[PASSAGE]
-- start --

[MD] Speed of Lighting, Roar of thunder...

Magnus Berg McMagnus at home.se
Wed Aug 25 10:33:58 PDT 2010


Dmb

> Magnus said: What I'm saying is that since we have this tool of the
> levels, and since it *is* a rather good fit for dividing this
> undefined which is going on outside our concepts of it, why not try
> to make it a better fit?
>
>
> dmb says:
>
> You're probably not going to believe this but the levels do not
> divide the undefined.

Did I ever say it did? The levels are SQ, not DQ. Talk about fighting 
straw men.

> They re-define what is already defined, they
> re-conceptualize all the stuff that is already in the encyclopedia.
> The undefined (DQ) is the only thing that supposed to be left out of
> the four static levels. The levels are not supposed to be
> representing an objective, pre-existing reality either.

For the last fracking time, dmb-ass!

I have never claimed the levels are used to represent an objective reality!

Get it??

I have never claimed the levels are used to represent an objective reality!

No? Ok, one more time.

I have never claimed the levels are used to represent an objective reality!


> The static
> patterns are supposed to agree with experience, not an objective
> reality.

My levels do. Check!

> In the course of experience we feel the pushing back and
> resistances and persistences and from this we construct ideas of an
> objective reality. And these are very handy ideas, but the MOQ says
> they are ideas.

And what are ideas?

Intellectual patterns.

And what do intellectual patterns depend on?

All lower levels.

So what is required to support an idea?

All lower levels!

What does that mean?

That the reality (which is not objective) support the ideas we have 
about that same reality. I.e. the MoQ supports the common sense notion 
that we, human beings, have ideas about the very same reality in which 
we live.

-- end --

[STORED DATA]
-- start --

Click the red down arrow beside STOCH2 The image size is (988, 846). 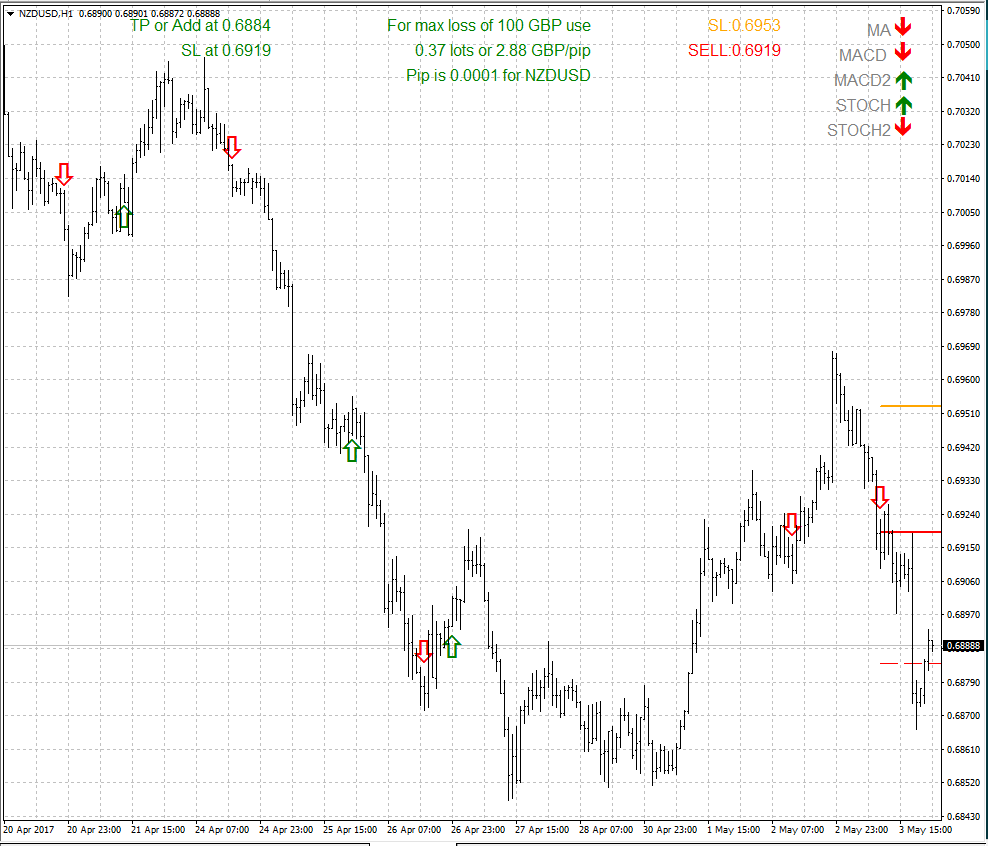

-- end --

[LIST OF TASKS]
1. From the post above, output the passage that begins at the words "For the last" and stops after the words "one more time.".
2. Rewrite the paragraph of the post that starts "In the course of experience" as a single shorter sentence that keeps its main facts.
3. Based on the post above, do these statements agree with it? Answer yes or no for each, quoting the deciding words. (a) The levels are SQ, not DQ. (b) Intellectual patterns depend only on higher levels. (c) The writer has claimed that the levels represent an objective reality.

[EXPECTED ANSWERS]
1.
For the last fracking time, dmb-ass!

I have never claimed the levels are used to represent an objective reality!

Get it??

I have never claimed the levels are used to represent an objective reality!

No? Ok, one more time.

2. Through experience we feel pushing back, resistances and persistences, and from these we build handy ideas of an objective reality, which the MOQ says are only ideas.

3.
(a) Yes: "The levels are SQ, not DQ."
(b) No: "And what do intellectual patterns depend on? All lower levels."
(c) No: "I have never claimed the levels are used to represent an objective reality!"